**TASK REQUIREMENTS:** Repeat exactly every line that comes at or after the line containing "At what coordinates", through the end of the entries below.

Dataset entries:
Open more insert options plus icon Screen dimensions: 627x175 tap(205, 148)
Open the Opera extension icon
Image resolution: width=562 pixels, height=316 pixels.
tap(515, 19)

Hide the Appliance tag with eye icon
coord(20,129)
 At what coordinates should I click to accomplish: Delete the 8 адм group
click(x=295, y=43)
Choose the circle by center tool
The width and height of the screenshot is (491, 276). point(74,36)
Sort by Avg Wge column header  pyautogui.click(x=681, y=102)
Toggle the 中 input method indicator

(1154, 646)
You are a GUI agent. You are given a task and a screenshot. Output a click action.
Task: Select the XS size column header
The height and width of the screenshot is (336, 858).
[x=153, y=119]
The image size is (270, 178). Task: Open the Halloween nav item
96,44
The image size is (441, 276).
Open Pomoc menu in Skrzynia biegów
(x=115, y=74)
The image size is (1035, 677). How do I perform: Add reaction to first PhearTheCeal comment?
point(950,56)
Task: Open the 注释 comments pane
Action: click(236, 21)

**SOLUTION:**
 At what coordinates should I click to accomplish: Delete the 8 адм group
click(x=295, y=43)
Choose the circle by center tool
The width and height of the screenshot is (491, 276). point(74,36)
Sort by Avg Wge column header  pyautogui.click(x=681, y=102)
Toggle the 中 input method indicator

(1154, 646)
You are a GUI agent. You are given a task and a screenshot. Output a click action.
Task: Select the XS size column header
The height and width of the screenshot is (336, 858).
[x=153, y=119]
The image size is (270, 178). Task: Open the Halloween nav item
96,44
The image size is (441, 276).
Open Pomoc menu in Skrzynia biegów
(x=115, y=74)
The image size is (1035, 677). How do I perform: Add reaction to first PhearTheCeal comment?
point(950,56)
Task: Open the 注释 comments pane
Action: click(236, 21)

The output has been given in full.